Immediate war requirements necessitate current consideration of measures relative to the development of supplies in the Near East area for war and other essential purposes, involving increased production and the expansion of facilities. These matters have implications of great consequence for the future. Accordingly, in order that these present questions and the continuing problems in this field may be brought into proper relation with a view to reaching lasting conclusions on a basis of close cooperation, it is strongly believed that discussions should be undertaken promptly.
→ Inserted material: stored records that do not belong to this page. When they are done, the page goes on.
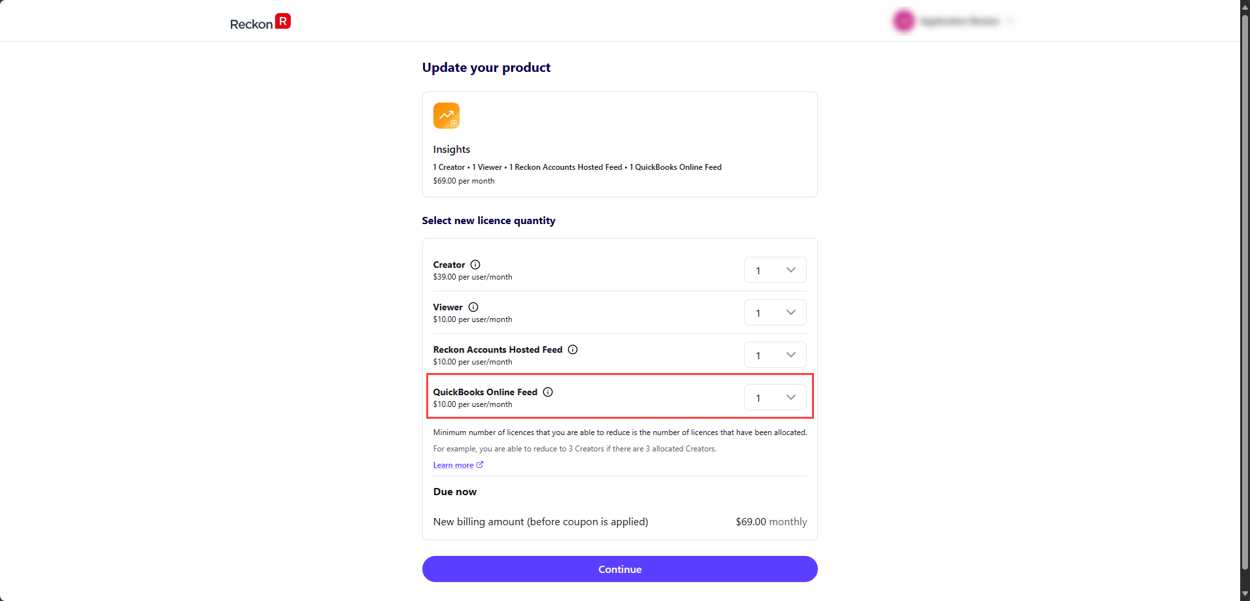The width and height of the screenshot is (1250, 601).
Task: Expand the Creator quantity dropdown
Action: [775, 270]
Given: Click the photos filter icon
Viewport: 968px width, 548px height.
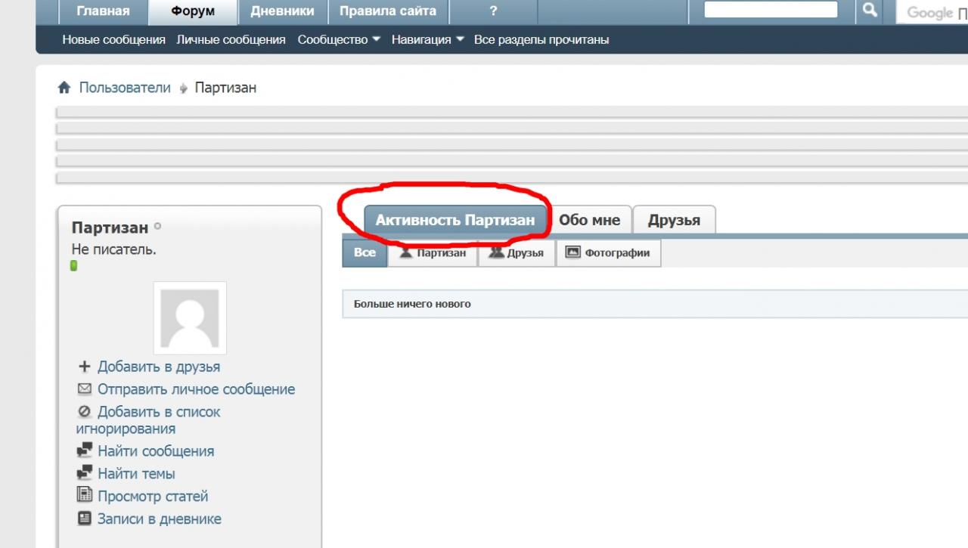Looking at the screenshot, I should [x=572, y=252].
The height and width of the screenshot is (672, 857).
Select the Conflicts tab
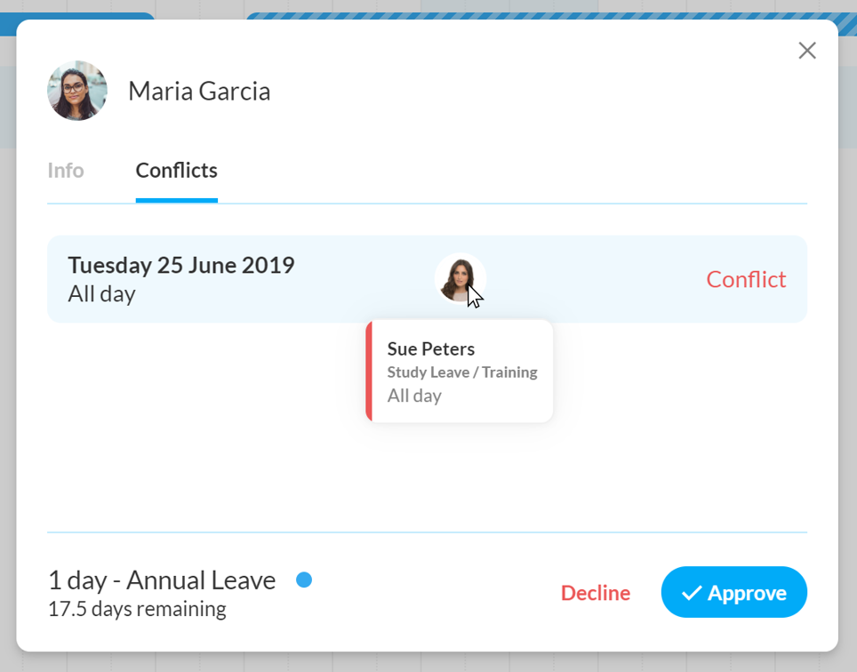[x=177, y=171]
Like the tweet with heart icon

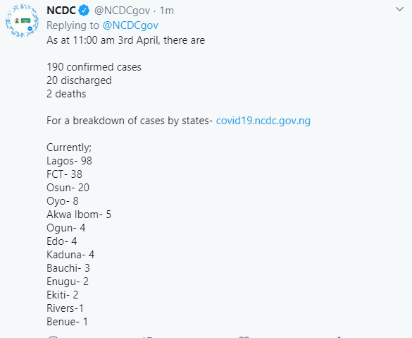(x=244, y=337)
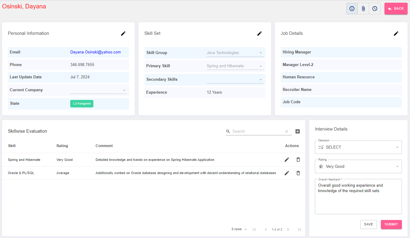
Task: Click the Skill Set edit pencil
Action: (x=259, y=34)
If Your Excellency’s Government is of the same opinion, it is suggested that the two Governments proceed at once to designate representatives to meet without delay for the purpose of initiating these conversations.
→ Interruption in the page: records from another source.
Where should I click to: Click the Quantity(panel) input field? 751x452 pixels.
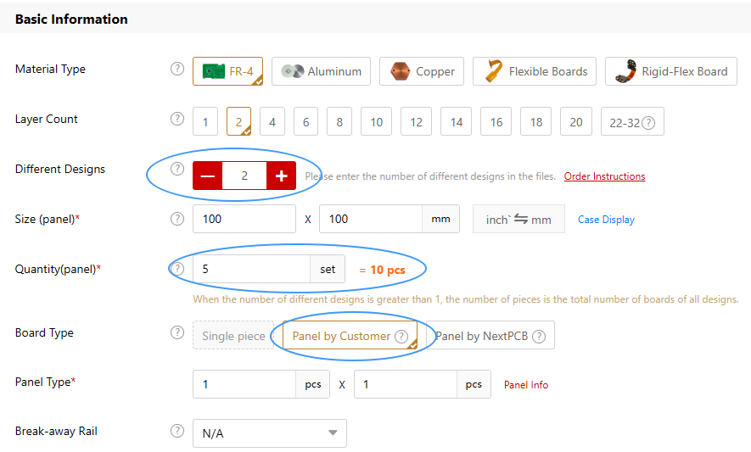[x=252, y=269]
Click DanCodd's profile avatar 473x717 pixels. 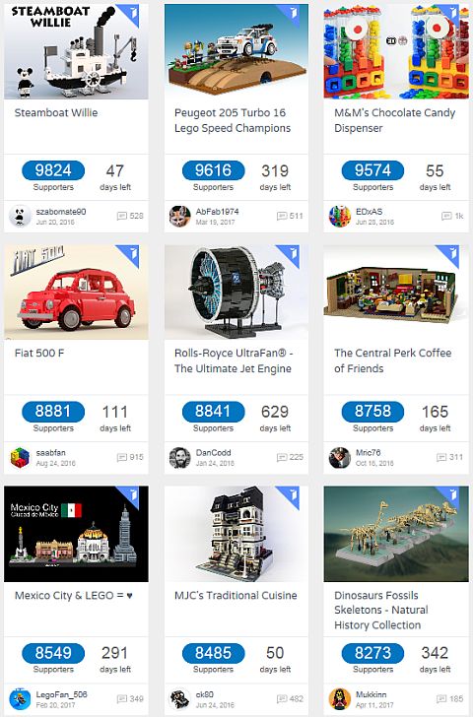tap(179, 457)

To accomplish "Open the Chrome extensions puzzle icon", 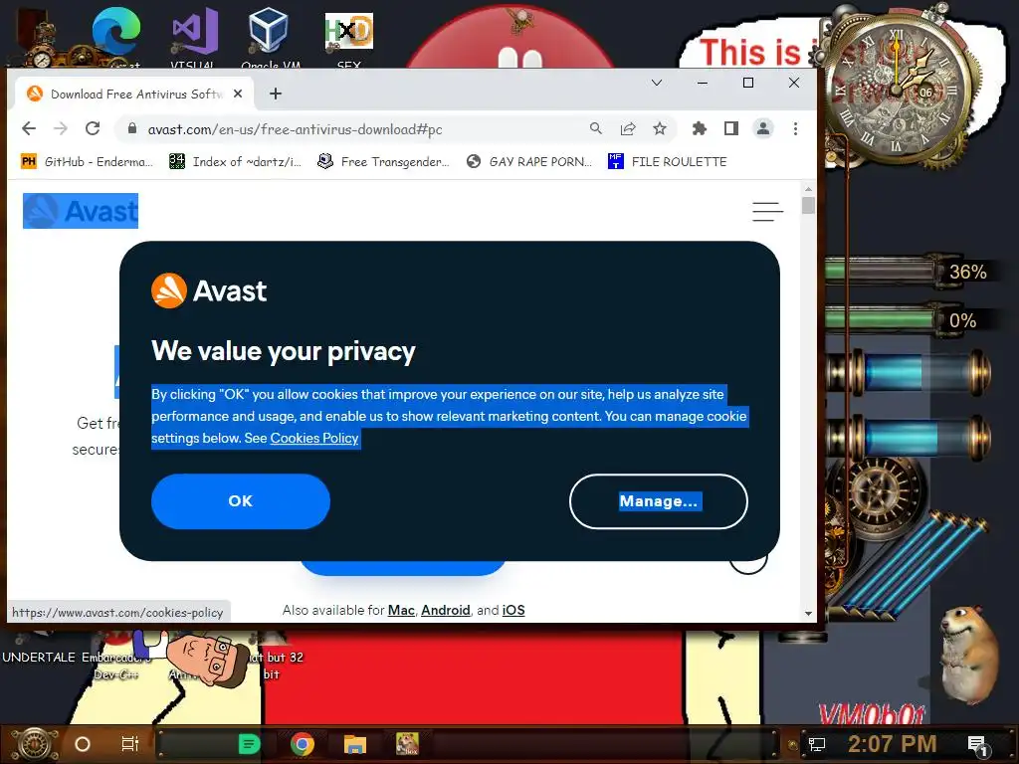I will click(700, 128).
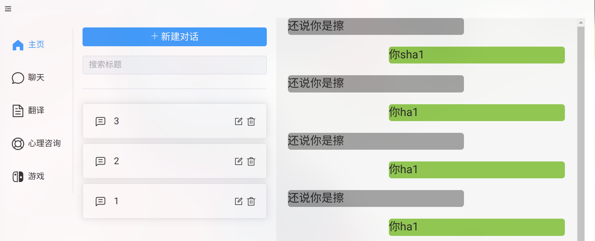Open the 游戏 games section
595x241 pixels.
coord(36,176)
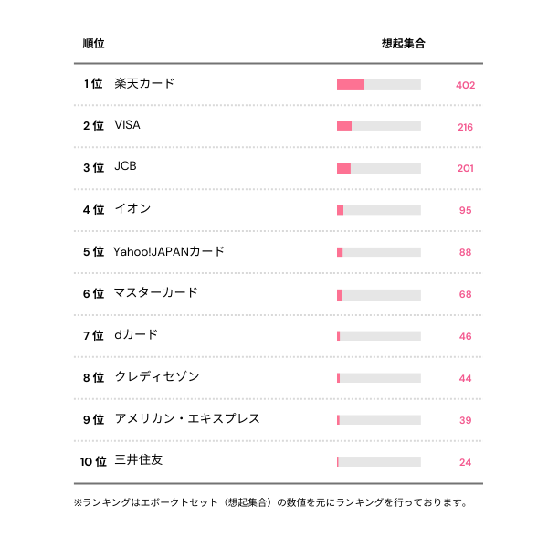Click the progress bar for 楽天カード
The image size is (548, 548).
point(379,85)
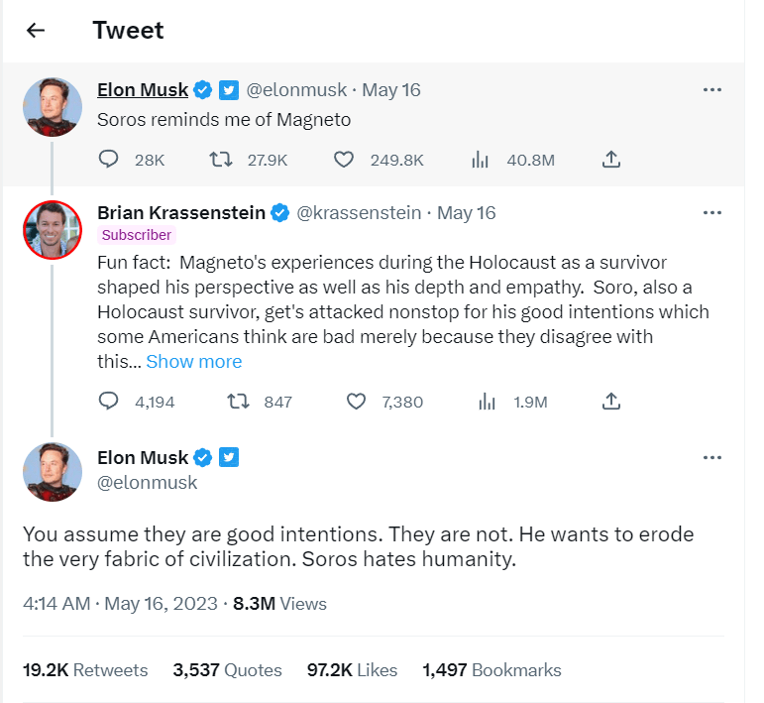Open more menu on Krassenstein's tweet
The height and width of the screenshot is (703, 764).
click(x=711, y=212)
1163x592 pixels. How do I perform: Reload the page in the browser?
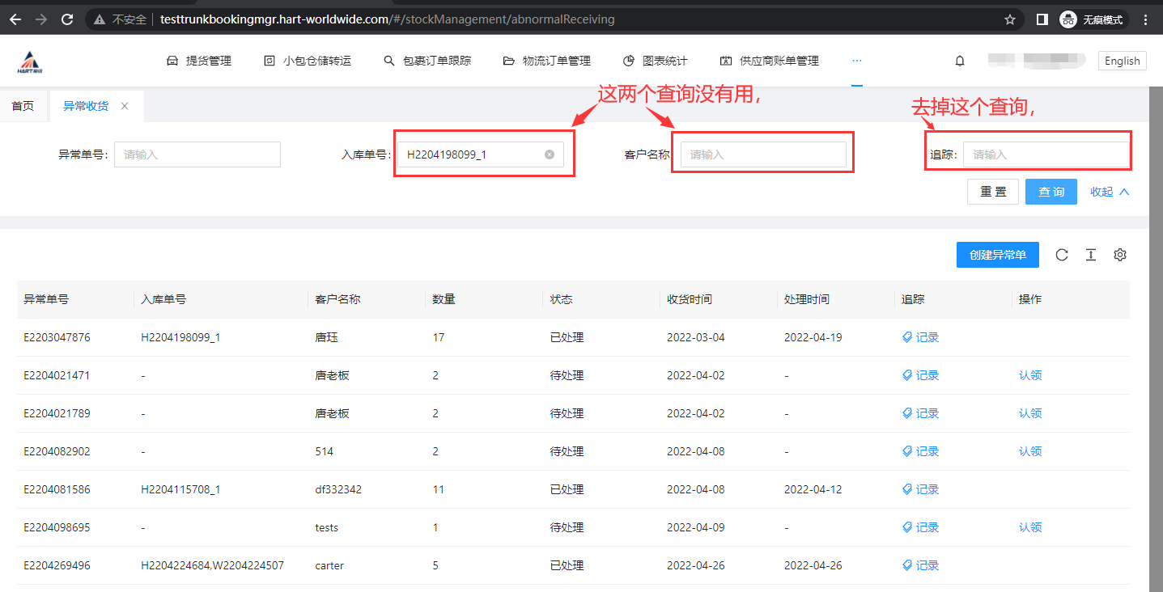tap(68, 19)
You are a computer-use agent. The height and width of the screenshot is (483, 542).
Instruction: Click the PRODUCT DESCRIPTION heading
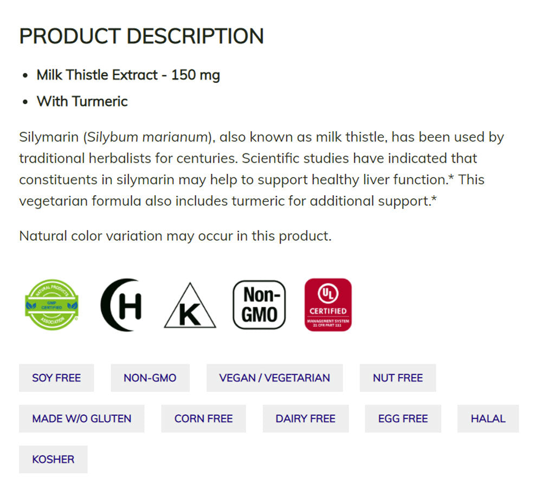(141, 36)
Because of the urgency and importance of this subject, it is requested that I be informed at the earliest possible moment of the views of your Government.

Accept [etc.]

Cordell Hull
  1. In a letter of January 11, 1944, to the British Ambassador, the Under Secretary of State (Stettinius) stated: “Although the Secretary’s note of December 2, 1943, did not so state, I assume that it is clearly understood by your Government that it is our firm desire that the contemplated conversations on oil will be conducted entirely separate from any other subject and will be held here in Washington.” (800.6363/1439b)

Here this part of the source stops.